● **Given problem**
Answer these questions using the article on the proposed Bonus Program regulations:
1. On what date did the IRS and the Treasury Department issue the proposed regulations?
2. Which IRS notice first described the key terms that the proposed rules update?
3. Which categories qualify for a credit increase of 20 percentage points?

● **Supplied passage**

*James Hardman contributed to this article while working as a summer associate at FBT. James is not a licensed attorney.
On May 31, 2023, the Internal Revenue Service (IRS), along with the Treasury Department, issued proposed regulations regarding the eligibility of solar- and wind-powered electricity generation facilities situated within or linked to low-income communities to participate in the Low-Income Communities Bonus Energy Investment Credit Program (the “Bonus Program”). The Bonus Program, established by the Inflation Reduction Act of 2022 and formally documented in the Internal Revenue Code Section 48(e), provides for an additional 10 or 20 percentage points added to the amount of investment tax credits, or ITCs, available for certain qualifying projects. These proposed rules update and define key terms originally described in IRS Notice 2023-17, published in February 2023 (a summary of which is covered in our previous article found here).
Developers and investors of qualifying renewable energy property eyeing opportunities in targeted low-income communities will find some clarity, as the proposed rules define key concepts and streamline the allocation process for the Bonus Program. The proposed rules:
- Define priority selection criteria based on ownership and geographic location;
- Detail the specific documentation and attestation requirements for application and proof of placement in service of the qualified renewable energy property; and
- Outline the new disqualification and recapture rules that could lose an applicant their eligibility under the scheme and permit the government to recover the tax credit.
General Program Requirements
Facilities generating electricity from wind, solar, or small wind energy properties with a maximum net output of less than 5 megawatts (MW) of alternating current (AC) fall under four specific categories and may be eligible for an allocation through the Bonus Program. Notably, Category 3 and 4 facilities are eligible for a higher credit amount increase of 20 percentage points compared to the standard 10 percentage points. The total annual Capacity Limitation of 1.8 gigawatts is allocated for 2023 as follows:
- Category 1: low-income community facilities (700 MW);
- Category 2: facilities on Indian land (200 MW);
- Category 3: qualified low-income residential building projects (200 MW); and
- Category 4: qualified low-income economic benefit projects (700 MW).

● **Data block**
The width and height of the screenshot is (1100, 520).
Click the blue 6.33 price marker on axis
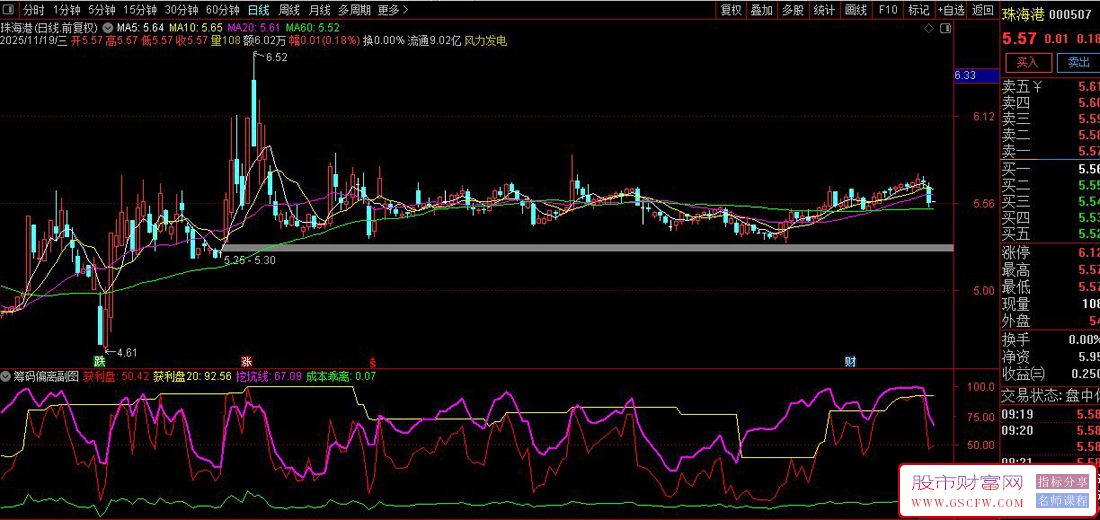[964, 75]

● **Solved problem**
1. May 31, 2023
2. IRS Notice 2023-17
3. Categories 3 and 4